El hambre es un negocio para muchos

En un mundo en el que viven 7.000 millones de personas y se producen alimentos para 12.000 millones, el problema es sencillo para Caparrós: “Si hay gente que no come suficiente es porque los que tienen comida no quieren dársela”. Señala que “solo con el grano que se produce actualmente alcanzaría para que cada hombre, mujer o niño comiera 3.200 calorías por día”, el 50% más de lo que necesitan. “El problema no es que seamos muchos; es que haya tantos que viven como si fuéramos pocos”, sentencia.

No solo la concentración de riqueza produce desigualdad, también las inversiones financieras con alimentos en la bolsa de Chicago. La utilización de los agrocombustibles como fin distinto al de alimentar o el fenómeno denominado acaparamiento de tierras son para Caparrós causa del hambre. “El colonialismo que ahora llamamos apropiación de tierras es la puesta en escena más grosera de la desigualdad entre países: unos usan las tierras de otros para producir alimentos que todos necesitan; unos se los llevan, otros se quedan sin ellos”. Un estudio de la National Academic of Sciences estima que las apropiaciones alcanzan los 100 millones de hectáreas (la suma de Italia, Japón y Gran Bretaña).

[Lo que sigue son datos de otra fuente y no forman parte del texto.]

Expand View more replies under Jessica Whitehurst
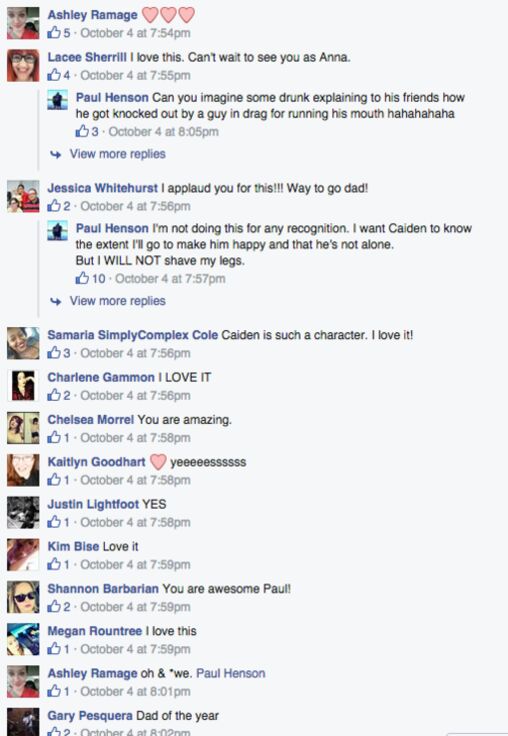The image size is (508, 736). (117, 301)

El escritor, completamente de negro, no deja de de tocarse su pintoresco bigote y tras un par de apuntes sobre la caridad como elemento de chantaje, sentencia: “Cuando Europa y EEUU entregan limosnas a sus súbditos, esperan que les alcance para mantenerlos hundidos y dominados: inofensivos, silenciosos. Darle a los pobres lo mínimo para que sobrevivan y no manchen con su sangre o sus huesos las pantallas de la televisión”.

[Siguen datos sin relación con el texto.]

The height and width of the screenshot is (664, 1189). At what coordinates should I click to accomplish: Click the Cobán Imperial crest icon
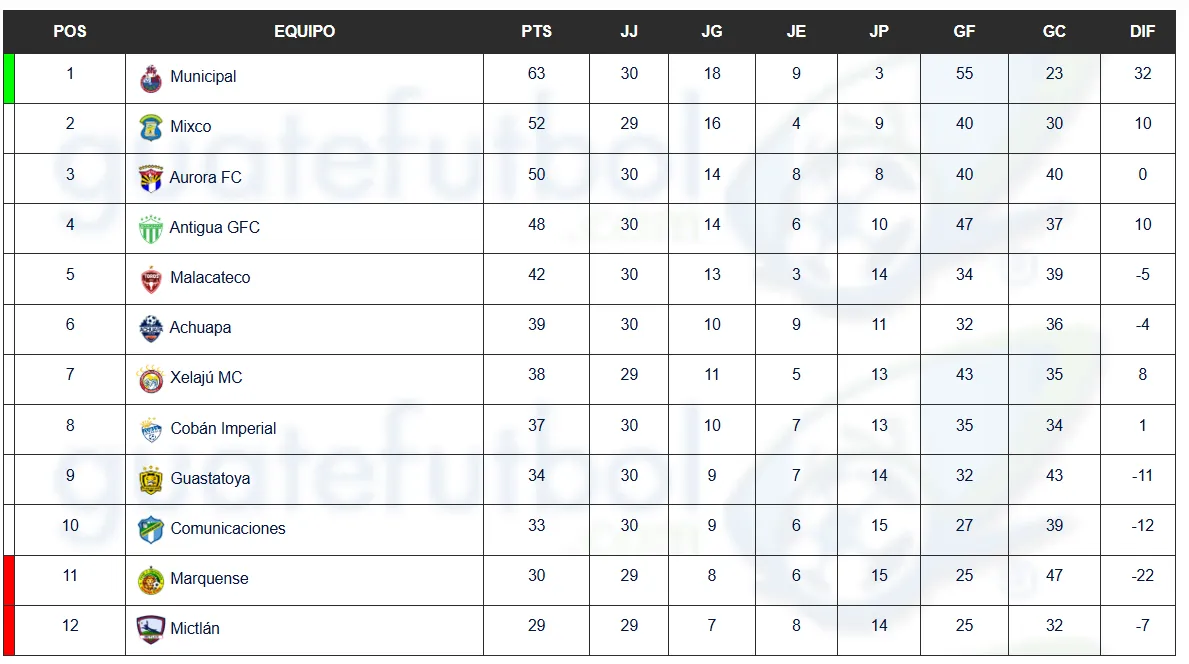pos(150,429)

“Aunque es curioso -se cuestiona- que los gobiernos gasten fortunas en el rescate de los bancos y no cantidades más modestas en el rescate de los hambrientos. Los bancos son indispensables para que el capitalismo funcione; los hambrientos, no. Llamémoslo desigualdad, capitalismo, la vergüenza”.

“Déjelos en el buzón, señora. Desgraciadamente ya nadie roba libros. Si fueran bombones…” dice Caparrós después de un inciso para atender una llamada. El hombre que con 19 años se exilió en Europa parece haber recuperado la esperanza. Con el reloj casi marcando el final de la entrevista, comienza a vislumbrar las claves del cambio. Radical. “Cada uno tiene una responsabilidad individual, que se vuelve colectiva cuando hay muchas personas que llegan a formas de acción comunes”.

No es una profeta

Martín Caparrós no cree ser un “profeta”. De hecho, desconoce la forma política que debe tomar el cambio: “Que haya suficiente para todos y para nadie demasiado”. Pero se lanza con una afirmación basada en el individualismo: “Los grandes momentos de la cultura se producen cuando el egoísmo de miles consiste en creer que deben hacer algo por los otros, que esa es su forma de hacer algo por ellos mismos.

El escritor se vuelve a enfundar en el traje de realidad. “Es posible que no suceda en los próximos meses o en los próximos años. Mientras tanto, miles, millones seguirán muriendo de hambre”. Y en el segundo piso de una cafetería alejada de aquellos que sufren el hambre, se sincera: “Lo único que podemos hacer es decirles lo que pasa. La mayoría de las personas eligen no mirar y es su decisión. Hacerse los tontos cuando mueren y mueren miles de personas por causas evitables es una sentencia que están tomando y que toman cada día”.

En su libro, El hambre, el intrépido escritor invita a pensar al lector con un ataque al inmovilismo: “Es probable que la postura que cada cual tome no cambie mucho el problema. Pero sí define una cuestión menor: ¿quién soy, quién habré sido? ¿Ése que nació, aprendió, trabajó, se divirtió, amó, se reprodujo, envejeció y se murió como millones cada día? ¿O habré sido, además, el que hizo lo poquito que pudo para que el mundo fuera otro?”.